Masterbation is pretty good escape.


----------



## Grace

rideitlikeyoustoleit said:


> Masturbation is pretty good escape.



True. Story.


----------



## rideitlikeyoustoleit

It's "wives tale", not wise tail.


----------



## loam

freebase a heart!


----------



## Mosquito

hahahah wise tail


----------



## blackmatter

it just sucks cause after awhile you have to start shavingyour palms


----------



## skunkpit

dead bord?
why not just be dead!
how?
its easy..
with heroin!
a million junkies cant be wrong!

actually i like being alive cause of fire..
its so cool
you can burn stuff
keep warm
cook dead things like roadkill or zombies
or blow things up 
or blow up and burn big ass piles of stuff


----------



## Mouse

^if you let this kid crash on your couch, remove all matches, lighters, and turn off the gas ^


----------



## Crazycoon

Break your security boundaries. Money, you can get anything in the world with it, if you got it your set! The only problem is, it dosent grow on trees (unless your ripped on datura) learn to live without it. what would you ever need which makes you feel secure in the big wide world?....FOOD and warm sleeps....so, no money? fuck it, its all free. Get dumpstering, get a sleeping bag, avoid the cops, its simple, everything else is over rated! Fuck it you need nothing but your imagination get out there! get naked! pee on resturant windows....stay the fuck away from the drug scene, damn blackholes!


----------



## Crazycoon

skunkpit said:


> dead bord?
> why not just be dead!
> how?
> its easy..
> with heroin!
> a million junkies cant be wrong!
> 
> actually i like being alive cause of fire..
> its so cool
> you can burn stuff
> keep warm
> cook dead things like roadkill or zombies
> or blow things up
> or blow up and burn big ass piles of stuff



I see things are still goin strong out there mann!
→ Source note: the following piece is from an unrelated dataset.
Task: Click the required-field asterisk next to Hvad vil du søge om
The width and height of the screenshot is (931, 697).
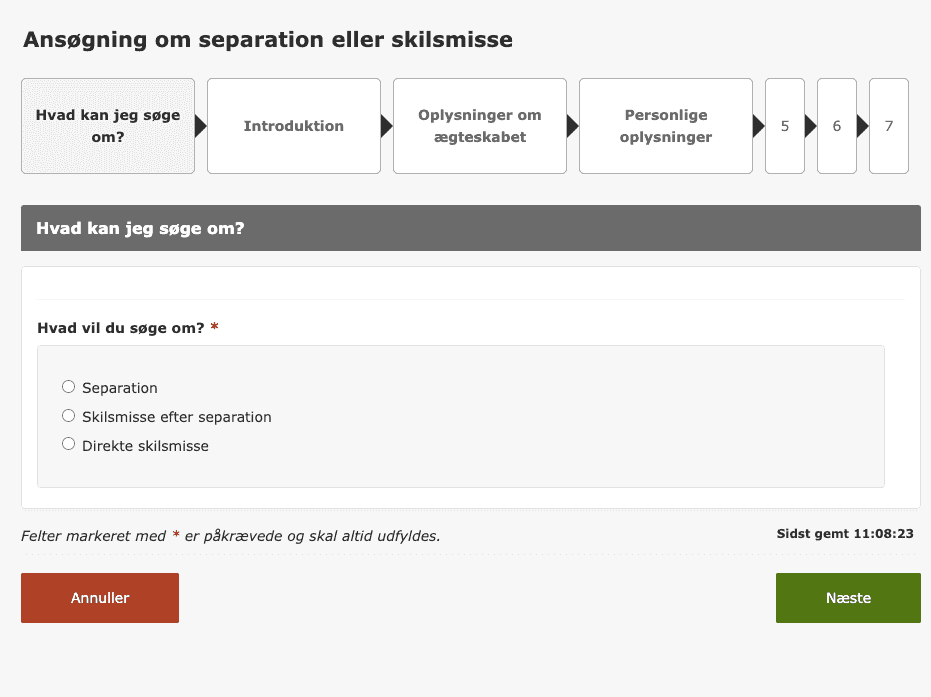Action: [x=213, y=327]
HE HE keep the greese train rollin!


----------



## dirtyfacedan

rideitlikeyoustoleit said:


> It's "wives tale", not wise tail.




Dunno...I've had wise tail...it gets annoying, 'cause she talks sooo smart while you trying to give her your best. (as I go to listen to G G Allen's "don't talk to me").


----------



## kai

skunkpit said:


> actually i like being alive cause of fire..
> its so cool
> you can burn stuff
> keep warm
> cook dead things like roadkill or zombies
> or blow things up
> or blow up and burn big ass piles of stuff




or throw 4 liters of cooking oil into after making deep fry dumpster bread....and sometimes when you leave the gas on in your squat's awesome oven and you fumble around with the lighter to long and a big fireball flies out into your face it's good cause it's selfless, your friends will laugh....i know mine did


----------



## skunkpit

yeah dont listen to skunkpit or anyone else... drugs are not the way
this world is full of things, so many things.. so many things you can eat and make stuff with 
and best of all, people.. like total human units to start up tight community

fuck yeah bitches 
i love you guys
you units are like totally brag

*in death metal* i set fire to my friends because i love and hate but mostly hate

ANIMAL, KAI
i knoes yos guys are sud but it be so tits if you guys came to ze sit sometime again


----------



## kai

Yeah I'll come visit the sit dude! I'm going out to Kamloops this weekend for Tommy's birthday and then gonna go see my family when I am near them and then come back out to the coast!


----------



## dirtyfacedan

To Vancity? hell....get hold of me, PM or whatever..e-mail. Be nice to get together with some other fine folks.


----------



## Beegod Santana

One word, Ketamine


----------



## Oaksey

Get up and get out. 
If you're not old enough to leave without your parents freaking out and calling the police, then suck it up and learn as much as you can until you're old enough. If your parents are cool with it, just go. (Preferably you'll have learned at least something...)


----------